Amina Gogo Tafida
2026
Thesis Proposal: Self-Adaptive and Epistemic Uncertainty-Guided ASR of Dense Intra-Sentential Code-Switched Speech for African Low-Resource Languages
Umar Baba Umar | Sulaimon Adebayo Bashir | Abdulmalik Danlami Mohammed | Amina Gogo Tafida
Proceedings of the 64th Annual Meeting of the Association for Computational Linguistics (ACL 2026)
Umar Baba Umar | Sulaimon Adebayo Bashir | Abdulmalik Danlami Mohammed | Amina Gogo Tafida
Proceedings of the 64th Annual Meeting of the Association for Computational Linguistics (ACL 2026)

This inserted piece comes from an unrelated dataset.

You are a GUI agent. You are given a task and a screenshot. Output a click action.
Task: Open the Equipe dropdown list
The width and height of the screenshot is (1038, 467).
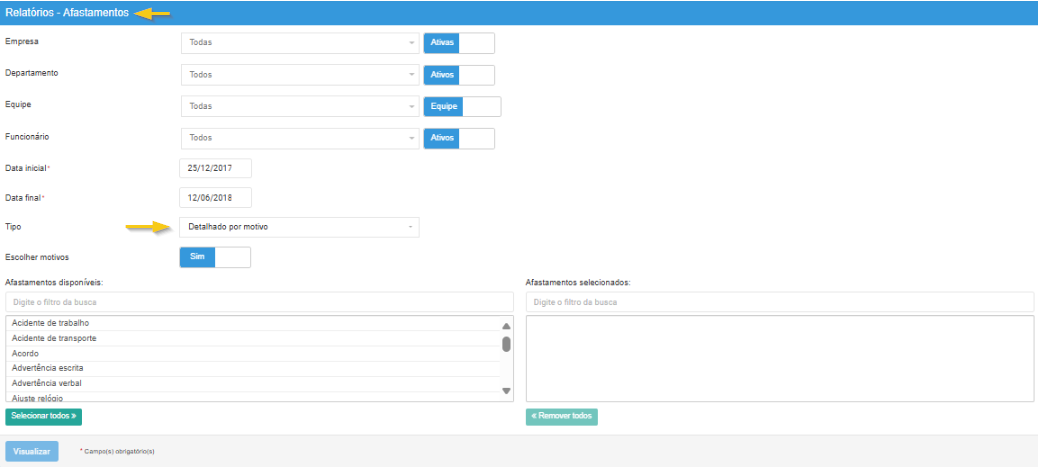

Automatic Speech Recognition (ASR) has achieved strong performance for high-resource languages, but dense intra-sentential code-switched speech in African low-resource settings remains underexplored. Existing multilingual and pretrained ASR systems improve general recognition accuracy, yet they remain weak at switch regions, are sensitive to language imbalance during adaptation, and are typically evaluated with metrics that obscure switching-specific errors. This thesis proposes a self-adaptive and epistemic uncertainty-guided framework for African low-resource code-switched ASR, using Hausa–English (Engausa) and Hausa–Yorùbá as case studies. The work investigates three linked questions: (1) how to design a linguistically informed code-switched corpus with explicit switch-region annotation and labeled/unlabeled partitions for adaptive learning, (2) whether epistemic uncertainty is systematically elevated around switch regions and can guide pseudo-label selection in semi-supervised training, and (3) whether switch-aware adaptation with auxiliary language identification and boundary supervision can reduce recognition errors without increasing catastrophic forgetting. The long-term goal is to develop scalable and data-efficient ASR systems that model code-switching as a structured linguistic phenomenon rather than as noise in multilingual African speech.